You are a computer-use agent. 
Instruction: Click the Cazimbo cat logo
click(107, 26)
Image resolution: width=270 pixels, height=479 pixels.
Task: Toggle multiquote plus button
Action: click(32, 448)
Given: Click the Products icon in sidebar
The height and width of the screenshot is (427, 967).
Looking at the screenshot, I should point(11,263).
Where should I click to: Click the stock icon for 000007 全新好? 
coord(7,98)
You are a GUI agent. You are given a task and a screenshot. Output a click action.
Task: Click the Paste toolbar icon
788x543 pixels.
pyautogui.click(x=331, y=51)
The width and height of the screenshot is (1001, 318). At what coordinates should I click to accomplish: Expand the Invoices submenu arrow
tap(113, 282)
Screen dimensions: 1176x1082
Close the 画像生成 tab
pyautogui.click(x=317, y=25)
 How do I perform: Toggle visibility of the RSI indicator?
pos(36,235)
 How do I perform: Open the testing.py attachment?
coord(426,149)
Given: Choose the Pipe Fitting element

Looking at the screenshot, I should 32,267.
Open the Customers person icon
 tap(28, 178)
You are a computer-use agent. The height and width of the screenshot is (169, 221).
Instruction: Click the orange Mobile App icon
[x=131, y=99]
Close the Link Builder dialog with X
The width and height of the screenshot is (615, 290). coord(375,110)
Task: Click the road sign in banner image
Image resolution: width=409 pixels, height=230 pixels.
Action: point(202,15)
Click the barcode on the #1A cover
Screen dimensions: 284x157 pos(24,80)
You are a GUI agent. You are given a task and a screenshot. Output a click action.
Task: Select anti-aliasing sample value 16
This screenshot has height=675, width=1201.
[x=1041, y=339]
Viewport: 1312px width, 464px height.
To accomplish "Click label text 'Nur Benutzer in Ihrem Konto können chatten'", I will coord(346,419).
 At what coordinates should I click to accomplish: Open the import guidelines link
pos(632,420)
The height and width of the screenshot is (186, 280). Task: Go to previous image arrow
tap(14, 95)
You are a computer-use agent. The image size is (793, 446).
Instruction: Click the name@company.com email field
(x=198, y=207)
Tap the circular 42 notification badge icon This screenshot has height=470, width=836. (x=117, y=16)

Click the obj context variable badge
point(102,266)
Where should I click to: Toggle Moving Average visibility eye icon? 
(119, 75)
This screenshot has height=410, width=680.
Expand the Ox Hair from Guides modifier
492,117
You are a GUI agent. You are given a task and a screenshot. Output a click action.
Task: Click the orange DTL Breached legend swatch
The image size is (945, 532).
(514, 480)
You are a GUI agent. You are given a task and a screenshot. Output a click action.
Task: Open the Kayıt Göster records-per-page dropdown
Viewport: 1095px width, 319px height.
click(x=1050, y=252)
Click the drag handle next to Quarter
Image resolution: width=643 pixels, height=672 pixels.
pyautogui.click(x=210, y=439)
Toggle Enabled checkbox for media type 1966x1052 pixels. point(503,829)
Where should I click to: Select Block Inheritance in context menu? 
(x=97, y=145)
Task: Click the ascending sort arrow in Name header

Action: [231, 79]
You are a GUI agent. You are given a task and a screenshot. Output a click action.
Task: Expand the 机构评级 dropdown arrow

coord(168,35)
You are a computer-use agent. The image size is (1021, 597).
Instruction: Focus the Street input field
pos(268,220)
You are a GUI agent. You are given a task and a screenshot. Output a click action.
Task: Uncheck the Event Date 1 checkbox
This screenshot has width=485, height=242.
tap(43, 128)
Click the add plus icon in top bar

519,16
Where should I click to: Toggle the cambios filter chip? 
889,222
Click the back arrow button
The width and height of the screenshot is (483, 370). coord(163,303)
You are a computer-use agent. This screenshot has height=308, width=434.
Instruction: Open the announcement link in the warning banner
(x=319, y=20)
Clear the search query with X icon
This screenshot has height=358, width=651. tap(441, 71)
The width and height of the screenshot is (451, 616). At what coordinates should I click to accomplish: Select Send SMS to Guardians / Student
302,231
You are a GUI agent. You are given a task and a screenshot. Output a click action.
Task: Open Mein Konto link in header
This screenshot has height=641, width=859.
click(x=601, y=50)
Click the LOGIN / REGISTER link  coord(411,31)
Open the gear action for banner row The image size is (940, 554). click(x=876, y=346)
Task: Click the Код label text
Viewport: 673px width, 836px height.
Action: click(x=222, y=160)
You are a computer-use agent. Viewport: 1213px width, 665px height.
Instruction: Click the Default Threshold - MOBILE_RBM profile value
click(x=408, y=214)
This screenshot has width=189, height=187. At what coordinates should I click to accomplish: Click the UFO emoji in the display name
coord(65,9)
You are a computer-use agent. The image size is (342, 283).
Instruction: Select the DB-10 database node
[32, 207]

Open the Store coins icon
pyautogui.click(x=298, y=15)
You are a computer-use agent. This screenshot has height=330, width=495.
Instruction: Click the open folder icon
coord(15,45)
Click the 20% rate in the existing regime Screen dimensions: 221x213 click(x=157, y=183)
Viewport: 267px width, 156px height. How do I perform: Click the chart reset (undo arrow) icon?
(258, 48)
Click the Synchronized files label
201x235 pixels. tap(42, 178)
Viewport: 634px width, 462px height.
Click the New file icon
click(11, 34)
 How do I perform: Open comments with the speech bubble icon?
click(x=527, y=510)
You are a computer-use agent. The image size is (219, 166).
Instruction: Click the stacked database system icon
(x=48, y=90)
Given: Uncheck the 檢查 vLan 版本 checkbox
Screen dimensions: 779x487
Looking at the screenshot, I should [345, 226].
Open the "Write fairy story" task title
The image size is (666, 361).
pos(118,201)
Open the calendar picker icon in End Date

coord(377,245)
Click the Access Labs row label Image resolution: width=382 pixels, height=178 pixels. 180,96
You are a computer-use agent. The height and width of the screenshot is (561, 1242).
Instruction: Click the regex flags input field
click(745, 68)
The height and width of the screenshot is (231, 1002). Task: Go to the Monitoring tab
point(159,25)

——————————

For each line in the entries that contains the string "Konto", make a copy.

To accomplish "Click label text 'Nur Benutzer in Ihrem Konto können chatten'", I will coord(346,419).
Task: Open Mein Konto link in header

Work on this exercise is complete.